Here is a graphical plot of the last 3 hours:
3 hours of thinger handle…

But OK: I do accept, that 99,9% of the users just don’t care…
My whammy…:roll_eyes:

This was really extreme:
The reason was in the WAN: it impacted my two devices simultaneously but not the device of another user, friend of mine, residing in another town.
It looks there is a kind of timeout, at 12 seconds.

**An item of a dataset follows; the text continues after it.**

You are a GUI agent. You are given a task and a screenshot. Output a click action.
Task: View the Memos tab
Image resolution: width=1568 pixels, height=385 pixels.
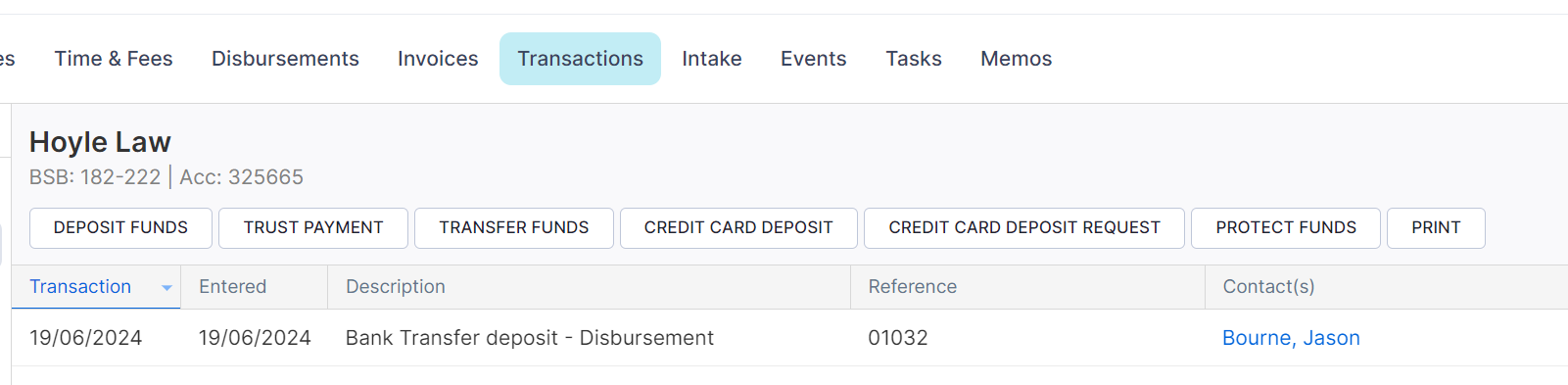pyautogui.click(x=1017, y=59)
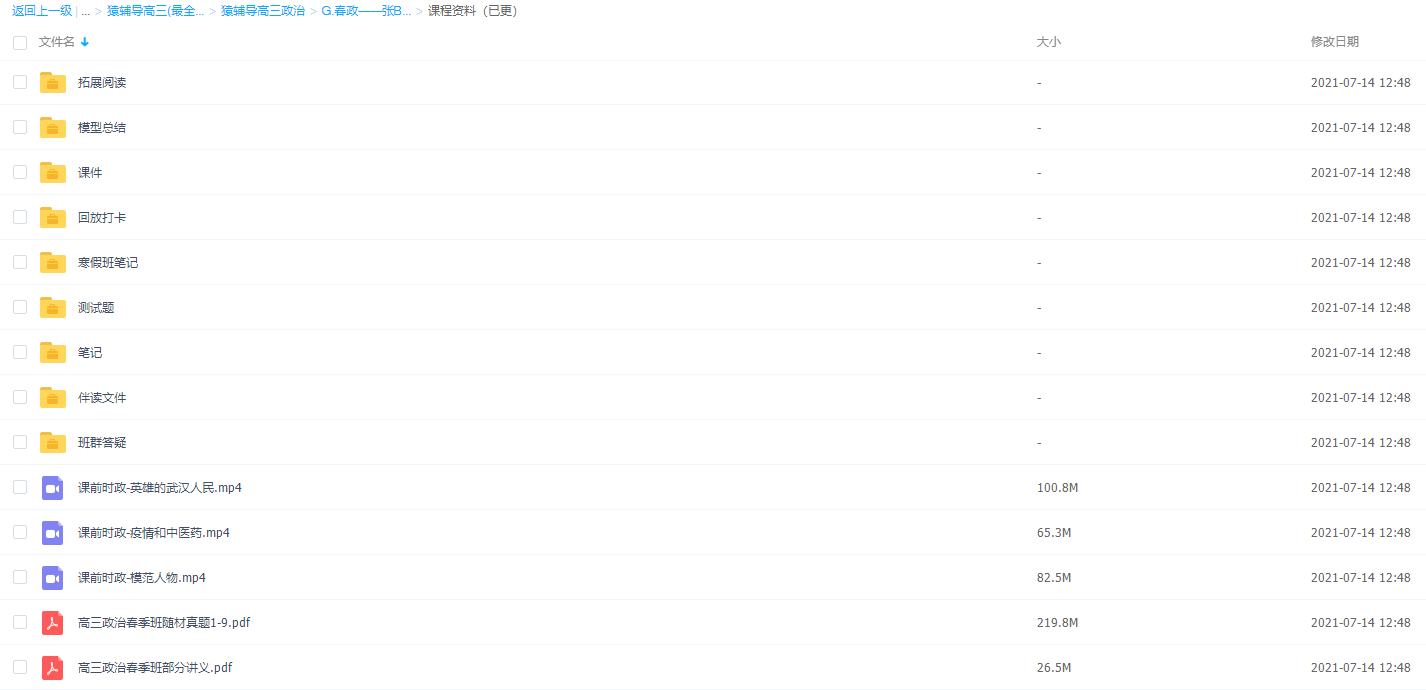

That high!

16:33:16.006 -> MillisDiff= 2, MaxMillisDiff= 901
16:33:17.009 -> MillisDiff= 2, MaxMillisDiff= 901
16:33:23.028 -> MillisDiff= 2, MaxMillisDiff= 901
16:33:27.341 -> MillisDiff= 303, MaxMillisDiff= 901
16:33:39.880 -> MillisDiff= 11526, MaxMillisDiff= 11526
16:33:52.874 -> MillisDiff= 11998, MaxMillisDiff= 11998
16:34:05.860 -> MillisDiff= 11999, MaxMillisDiff= 11999
16:34:18.854 -> MillisDiff= 11998, MaxMillisDiff= 11999
16:34:31.841 -> MillisDiff= 11998, MaxMillisDiff= 11999
16:34:44.835 -> MillisDiff= 11998, MaxMillisDiff= 11999
16:34:57.866 -> MillisDiff= 11998, MaxMillisDiff= 11999
16:35:10.862 -> MillisDiff= 11999, MaxMillisDiff= 11999
16:35:23.852 -> MillisDiff= 11998, MaxMillisDiff= 11999
16:35:25.556 -> MillisDiff= 719, MaxMillisDiff= 11999
16:35:26.559 -> MillisDiff= 2, MaxMillisDiff= 11999
16:35:39.969 -> MillisDiff= 2, MaxMillisDiff= 11999

Just for info…

Did you tried the task example?. As I said, you may encounter bigger timeouts.

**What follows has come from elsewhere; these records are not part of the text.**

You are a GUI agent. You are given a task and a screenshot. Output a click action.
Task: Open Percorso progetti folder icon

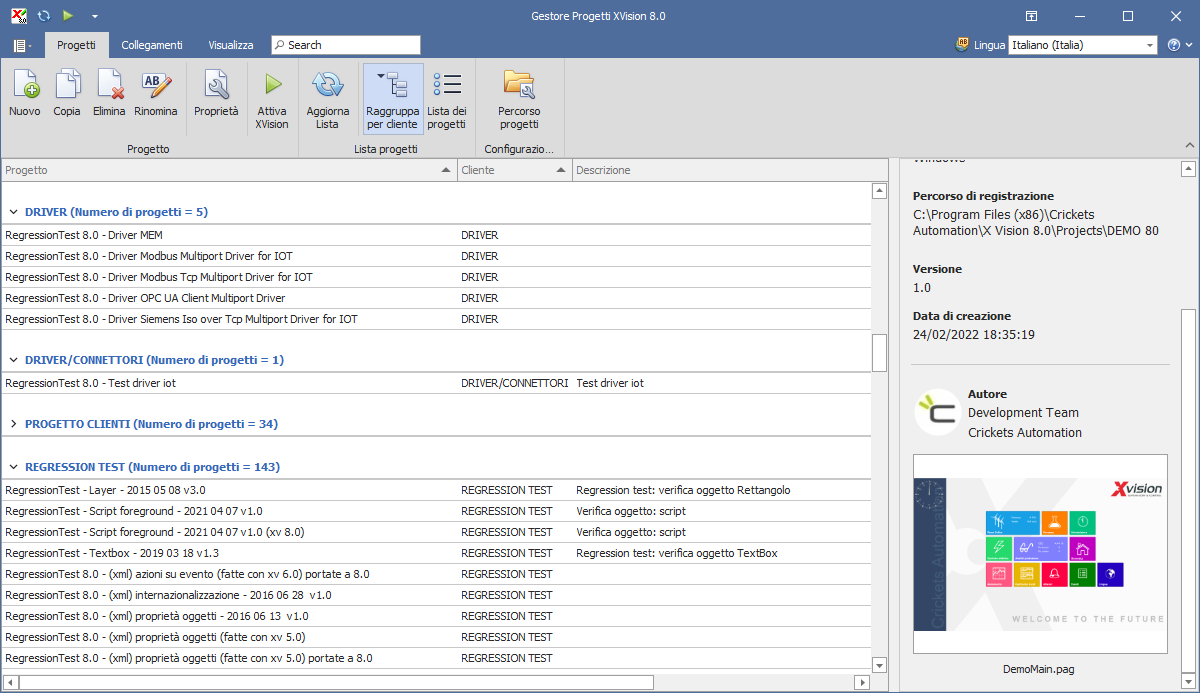(519, 86)
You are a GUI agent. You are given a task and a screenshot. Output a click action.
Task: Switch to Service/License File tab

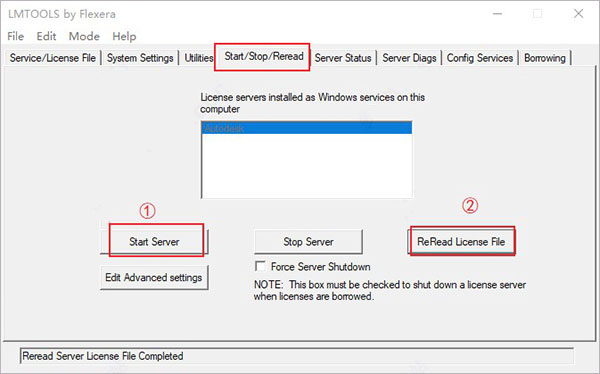53,58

Your given collaborative scheduler cannot perform miracles long as the thinger handle does not return control in time. Only a RTOS could, but that means for me to rewrite a full year of hard working and work with a completely new IDE with potentially no libraries available.
But OK, I am alone with my problem. My bad luck, I fully understand that.
If I were you, I would not care either just for one single case -not even paying- out of thousands being just happy as it is.
Let us close that subject.
Thank you for your time, maybe we both just had increased a bit our experience. At least that.
Maybe I will try to dig into your impressive work, fork the handle in Github and propose a merge…

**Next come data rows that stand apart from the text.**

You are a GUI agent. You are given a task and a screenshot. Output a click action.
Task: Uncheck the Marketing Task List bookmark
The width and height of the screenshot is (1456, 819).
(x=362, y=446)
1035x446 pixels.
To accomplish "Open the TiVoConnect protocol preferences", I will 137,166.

@rin67630, I think it is a bit complex to fully address all use cases with just one single library. However, did you tried tuning the timeouts I pointed out in the libraries?. I am rewriting the core protocol and libraries for Arduino/Linux, so I will try to take a look on it (hope I can make something parametrizable), so, thanks for your insight.

Thank you.
If you work on the Linux library, do you consider a Python variant?
The C++ ecosystem for e.g. a Raspberry Pi is ways not so complete as in Arduino.
The Raspberry pulses on Python, everything else is exotic and you have got no community to support you.

Yes, I am rewriting the core protocol (and giving it a name: IOTMP) to support different encoding formats in addition to the current PSON. So, it will be easier to work with other languages and wide available libraries for JSON, MessagePack, CBOR, etc. I am in the process of testing the new C++ libraries/server, but the next target is to write a client in other language (python is a great candidate). Moreover, I am documenting IOTMP (currently at 70%), so, anyone could better understand the protocol, create clients, etc.

I would like to give you some information in PM.
Could you PM me at lazlo.lebrun?gmail.com?